──────── Text passage ────────

[pypy-dev] Playing with PyPy and Django

Tin Tvrtković tinchester at gmail.com
Mon Feb 9 00:02:11 CET 2015


Wow, that's what I call customer support! :) Can confirm PyPy is better 
than CPython on the admin now, post warmup.

You're right, it doesn't help my site very much, but that's my fault for 
preparing the wrong benchmark fixture. :)

On the other hand, it doesn't really make sense for you PyPy devs to 
help each and every user with their Django site. Would it be worth it 
for PyPy to add a few benchmarks involving Django (and say, Flask) to 
the regular benchmark suite? I see there's a "django" benchmark but it 
only involves the templating subsystem.

────────

■ **What the exercise asks**
Please print the part of the PyPy and Django post that opens with the words containing "[pypy-dev] Playing with" and closes with "now, post warmup.". The records have no connection to the PyPy and Django post.

──────── Entries ────────

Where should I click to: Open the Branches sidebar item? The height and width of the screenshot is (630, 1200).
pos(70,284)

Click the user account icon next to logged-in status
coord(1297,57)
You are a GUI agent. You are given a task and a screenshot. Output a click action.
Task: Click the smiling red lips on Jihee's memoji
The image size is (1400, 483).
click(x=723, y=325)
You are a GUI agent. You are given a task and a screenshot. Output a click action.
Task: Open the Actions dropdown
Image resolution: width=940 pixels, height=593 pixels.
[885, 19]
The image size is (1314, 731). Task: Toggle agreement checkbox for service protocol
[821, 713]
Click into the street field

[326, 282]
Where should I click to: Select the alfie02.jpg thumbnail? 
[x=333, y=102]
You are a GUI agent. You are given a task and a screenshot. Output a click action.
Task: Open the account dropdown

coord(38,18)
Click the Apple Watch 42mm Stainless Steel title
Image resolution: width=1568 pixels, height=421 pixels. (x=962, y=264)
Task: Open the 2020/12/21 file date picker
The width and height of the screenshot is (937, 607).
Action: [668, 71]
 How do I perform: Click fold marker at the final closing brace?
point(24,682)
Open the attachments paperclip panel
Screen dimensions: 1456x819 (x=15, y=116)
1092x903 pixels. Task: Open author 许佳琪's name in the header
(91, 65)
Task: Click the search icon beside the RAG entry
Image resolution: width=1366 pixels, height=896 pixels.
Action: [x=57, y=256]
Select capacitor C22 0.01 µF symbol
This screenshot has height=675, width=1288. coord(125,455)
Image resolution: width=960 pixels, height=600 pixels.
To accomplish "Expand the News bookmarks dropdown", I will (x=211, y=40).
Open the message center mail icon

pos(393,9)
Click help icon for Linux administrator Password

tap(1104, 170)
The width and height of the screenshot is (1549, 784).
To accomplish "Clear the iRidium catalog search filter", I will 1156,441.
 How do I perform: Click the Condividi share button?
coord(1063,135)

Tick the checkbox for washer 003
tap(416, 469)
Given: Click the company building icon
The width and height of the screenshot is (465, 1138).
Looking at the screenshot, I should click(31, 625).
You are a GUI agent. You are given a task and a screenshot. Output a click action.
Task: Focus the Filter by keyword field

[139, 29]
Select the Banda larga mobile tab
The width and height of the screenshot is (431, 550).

────────

■ **Exercise result**
[pypy-dev] Playing with PyPy and Django

Tin Tvrtković tinchester at gmail.com
Mon Feb 9 00:02:11 CET 2015


Wow, that's what I call customer support! :) Can confirm PyPy is better 
than CPython on the admin now, post warmup.